#### [Extract]
*****

A better understanding of the important micro-physical processes will enable us to improve current icing accretion models for more accurate prediction of ice formation and accretion processes  as well as to develop more effective and robust anti-/de-icing strategies to ensure safer and more efficient operations of wind turbines in cold weather.

 

 

Experimental Setup to study ice accretion process over the surface of a wind turbine blade model

 

ice  accretion images over the surface of a turbine blade model after 10 minuets of icing tunnel testing in ISU-IRT
( News story of US energy news network: "Iowa State researchers seek solution for icy wind turbine blades" on 10/30/2019)

 

Quantification of 3D shapes of the ice structures accreted over a wind turbine blade model:

Time evolution of the accreted ice structures over a turbine blade model under a glaze icing condition (Gao et al., J. Visualization, 2019 )

Characterization of 3D shapes of the ice structures accreted on a wind turbine airfoil model (Gao et al., J. Visualization, 2019 )

*****

#### [Collected data entries]

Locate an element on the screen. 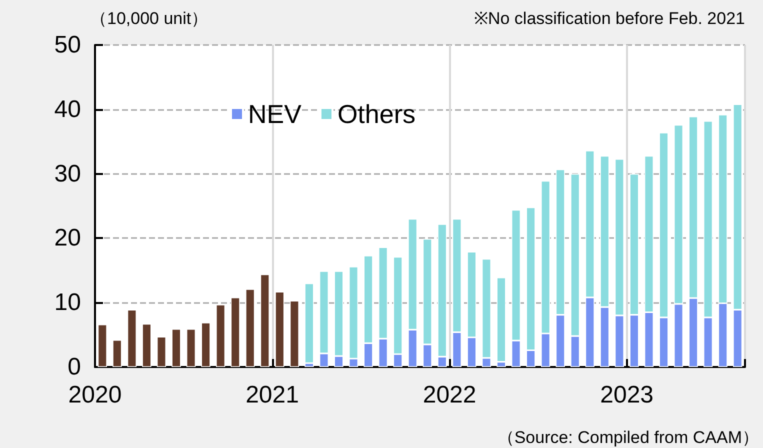  x-tick-label: 2020 is located at coordinates (95, 395).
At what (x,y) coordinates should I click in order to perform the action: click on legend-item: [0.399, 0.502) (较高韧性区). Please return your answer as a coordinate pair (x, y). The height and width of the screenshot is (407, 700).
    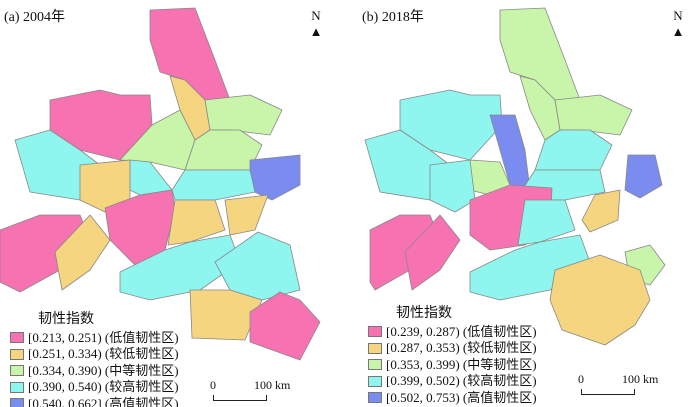
    Looking at the image, I should click on (452, 382).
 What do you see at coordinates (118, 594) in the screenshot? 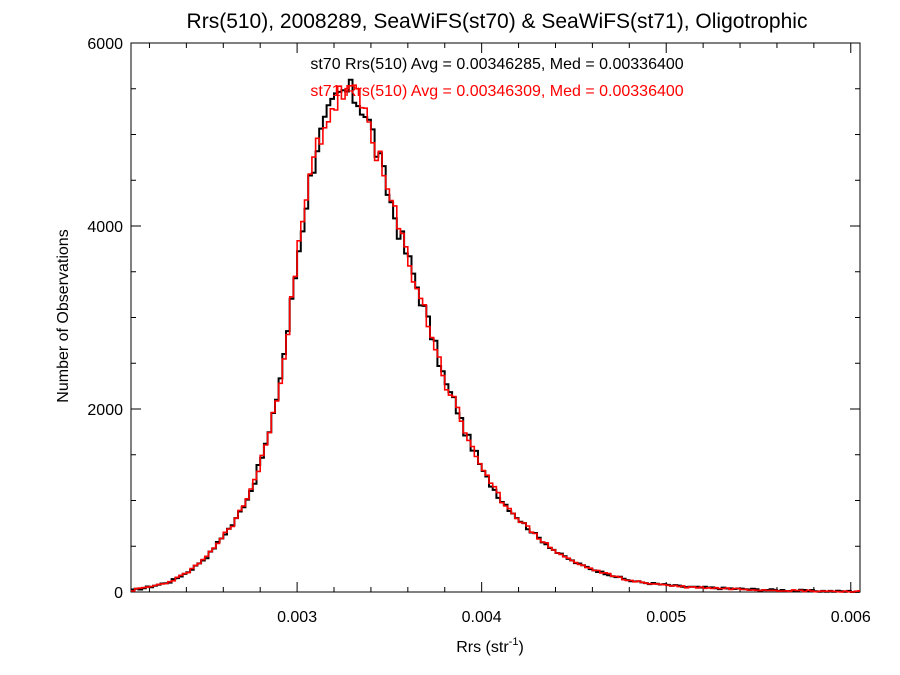
I see `y-tick-label: 0` at bounding box center [118, 594].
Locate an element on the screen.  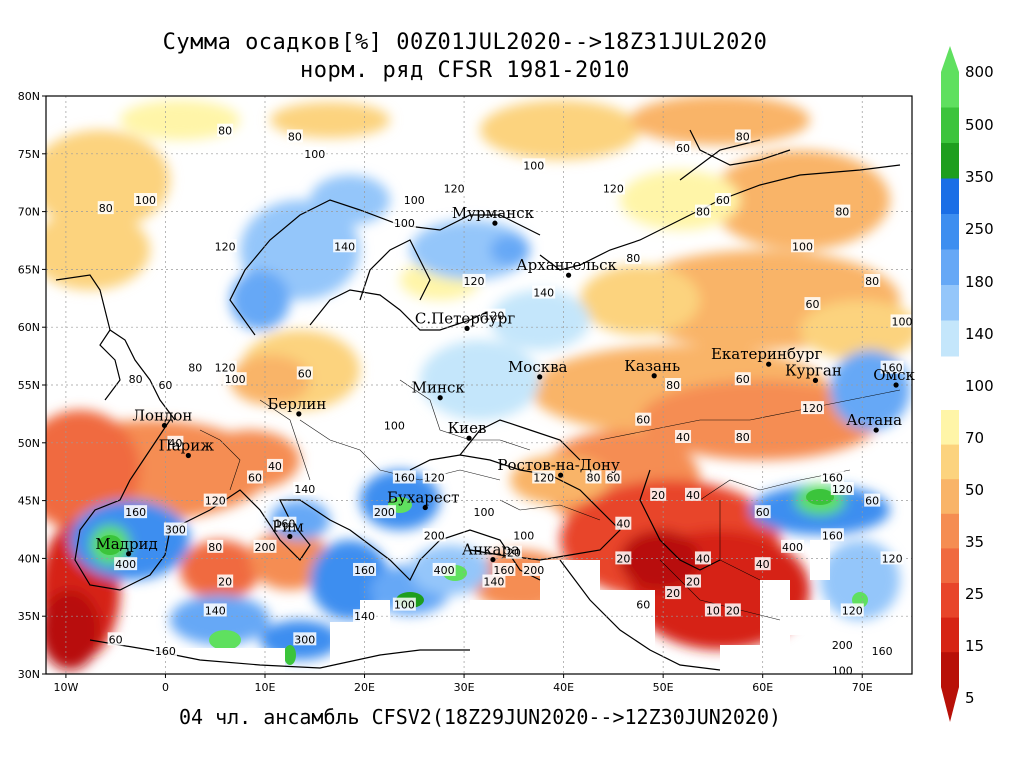
city-label: Минск is located at coordinates (439, 388).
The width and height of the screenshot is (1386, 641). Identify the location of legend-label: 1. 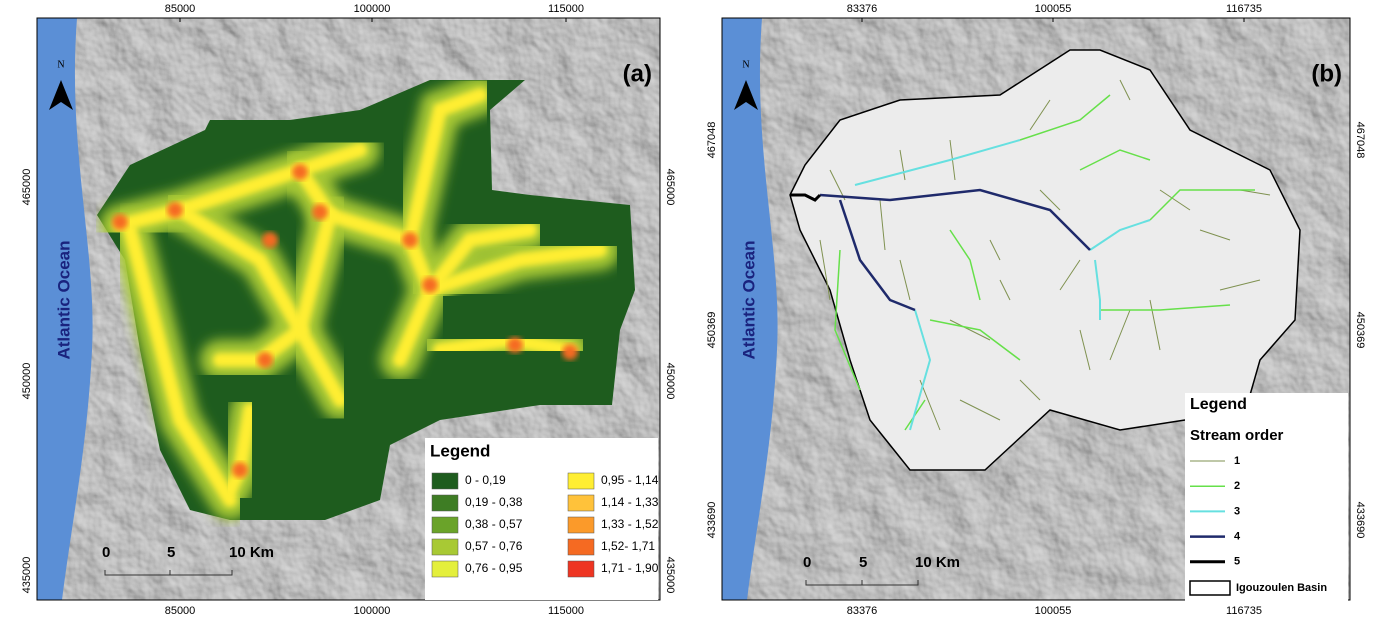
(1237, 461).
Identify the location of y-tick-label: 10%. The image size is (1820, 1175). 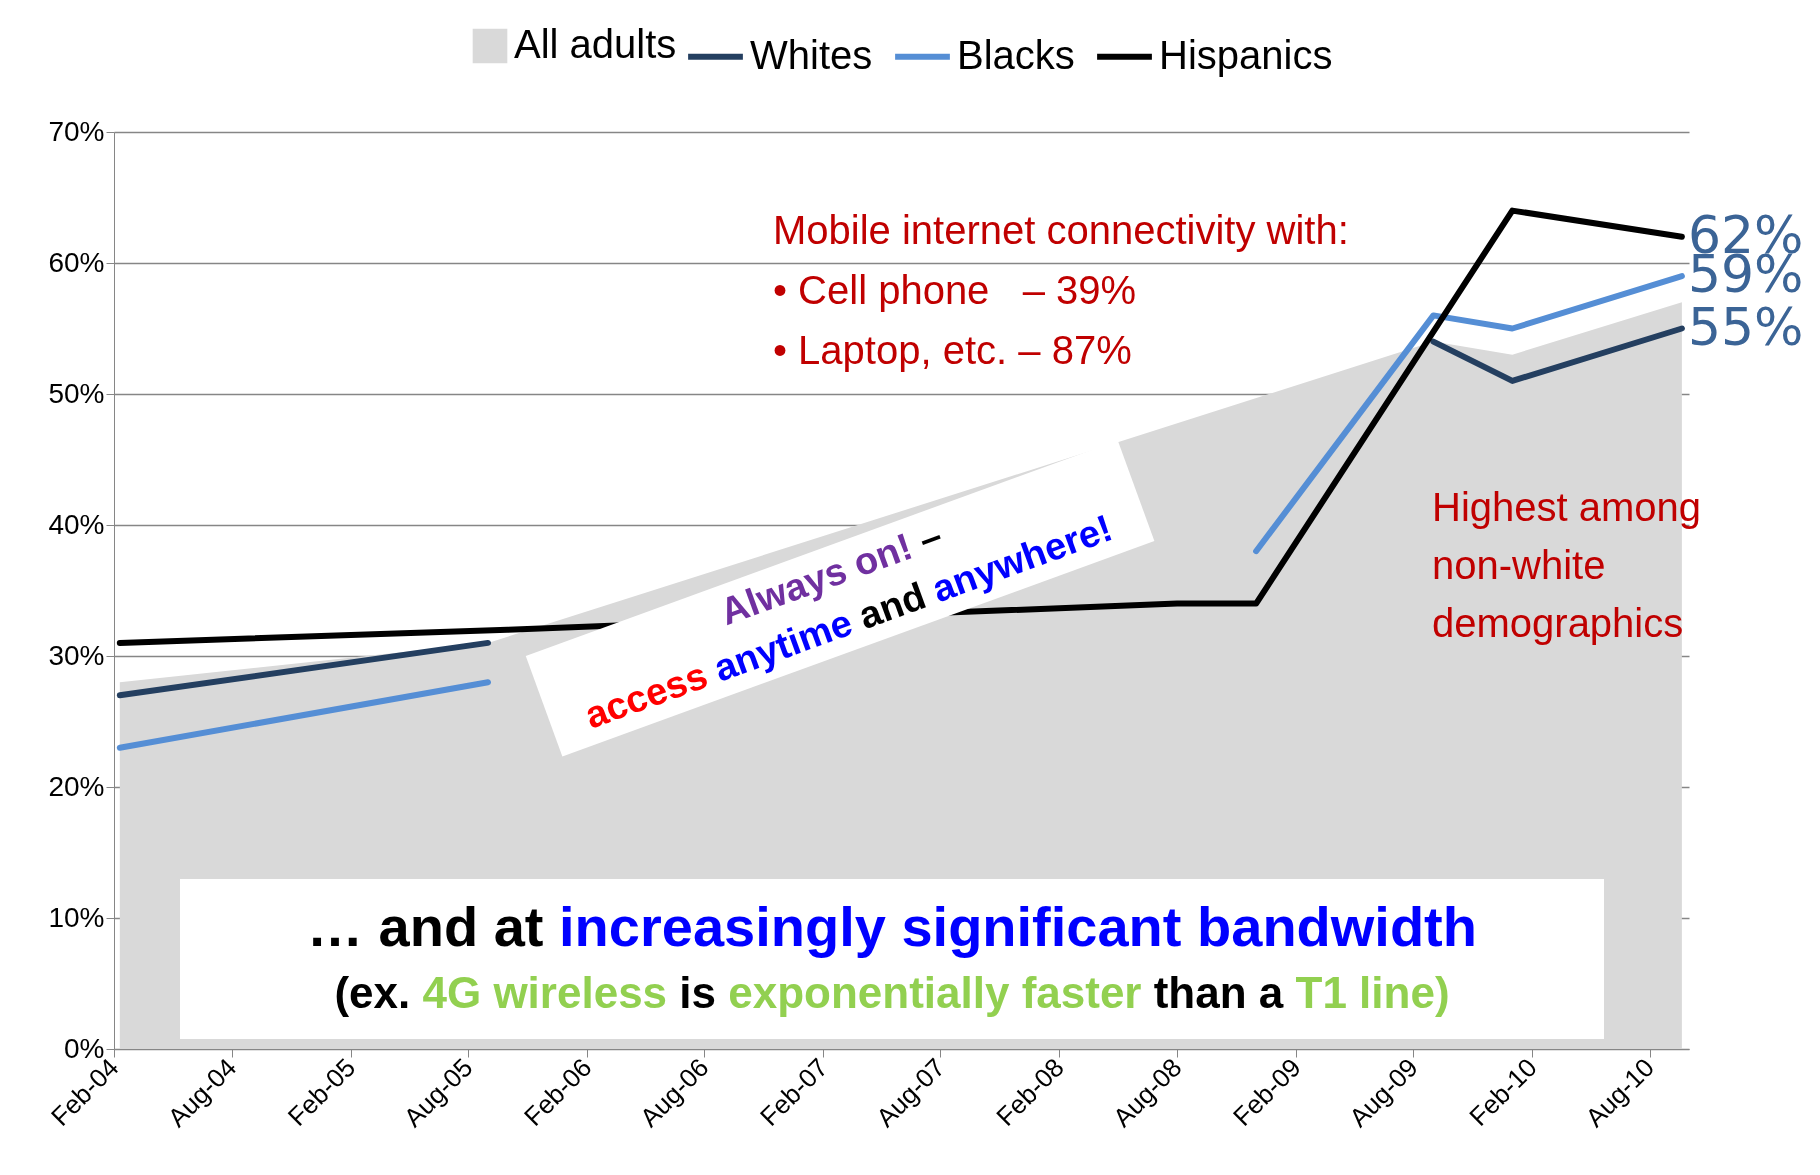
(76, 917).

*****

#### [The task]
Reproduce the passage on wind turbine blade icing word for word, from start to finish. The listing has no connection to the passage on wind turbine blade icing.

#### [Solution for this task]
A better understanding of the important micro-physical processes will enable us to improve current icing accretion models for more accurate prediction of ice formation and accretion processes  as well as to develop more effective and robust anti-/de-icing strategies to ensure safer and more efficient operations of wind turbines in cold weather.

 

 

Experimental Setup to study ice accretion process over the surface of a wind turbine blade model

 

ice  accretion images over the surface of a turbine blade model after 10 minuets of icing tunnel testing in ISU-IRT
( News story of US energy news network: "Iowa State researchers seek solution for icy wind turbine blades" on 10/30/2019)

 

Quantification of 3D shapes of the ice structures accreted over a wind turbine blade model:

Time evolution of the accreted ice structures over a turbine blade model under a glaze icing condition (Gao et al., J. Visualization, 2019 )

Characterization of 3D shapes of the ice structures accreted on a wind turbine airfoil model (Gao et al., J. Visualization, 2019 )